“Adovo’s a kushto puro rinkeno kér adoi.” (That is a nice old pretty house there.)
“Avali, rya” (Yes, sir), I replied.
There was a perceptible movement by the woman in the red shawl to keep within ear-shot of us. Mine uncle resumed,—
“Boro kushto covva se ta rakker a jib te kek Gorgio iinella.” (It’s nice to talk a language that no Gentile knows.)
The red shawl was on the trail. “Je crois que ça mord,” remarked my uncle. We allowed our artist guide to pass on, when, as I expected, I felt a twitch at my outer garment. I turned, and the witch eyes, distended with awe and amazement, were glaring into mine, while she said, in a hurried whisper,—
“Wasn’t it Romanes?”
“Avah,” I replied, “mendui rakker sarja adovo jib. Būtikūmi ryeskro lis se denna Gorgines.” (Yes, we always talk that language. Much more genteel it is than English.)
“Te adovo wavero rye?” (And that other gentleman?) with a glance of suspicion at our artist friend.

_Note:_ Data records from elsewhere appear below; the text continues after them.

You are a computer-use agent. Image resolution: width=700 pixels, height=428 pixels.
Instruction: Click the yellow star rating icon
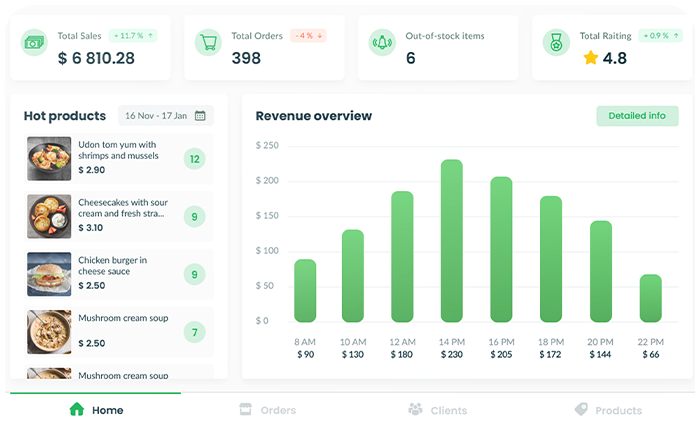coord(590,58)
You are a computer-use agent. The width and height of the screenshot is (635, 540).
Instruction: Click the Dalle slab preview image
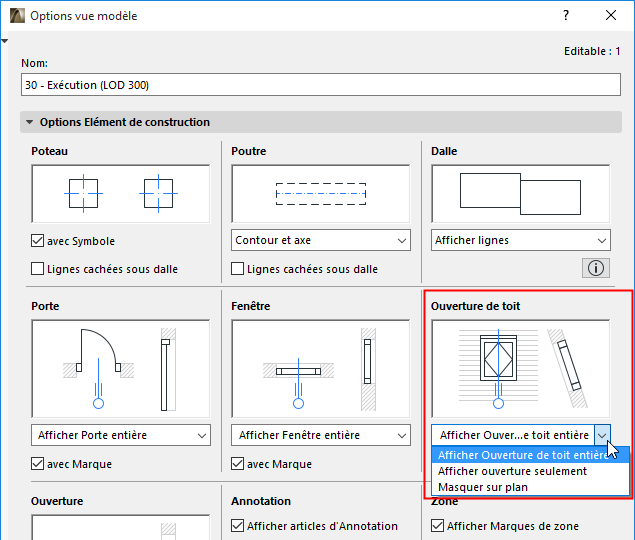point(520,194)
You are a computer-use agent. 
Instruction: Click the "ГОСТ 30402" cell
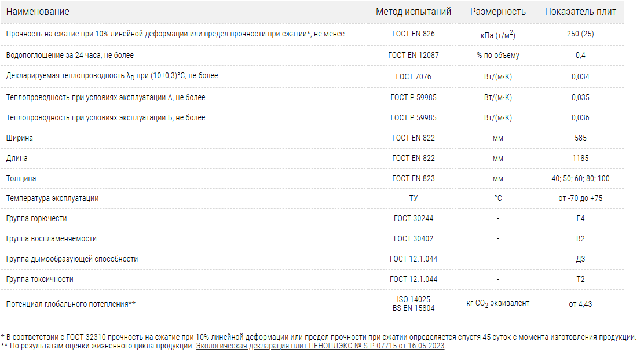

“Sar tacho” (He’s all right), remarked mine uncle, which I greatly fear meant, when correctly translated in a Christian sense, “He’s all wrong.” But there
is a natural sympathy and intelligence between Bohemians of every grade, all the world over, and I never knew a gypsy who did not understand an artist. One glance satisfied her that he was quite worthy of our society.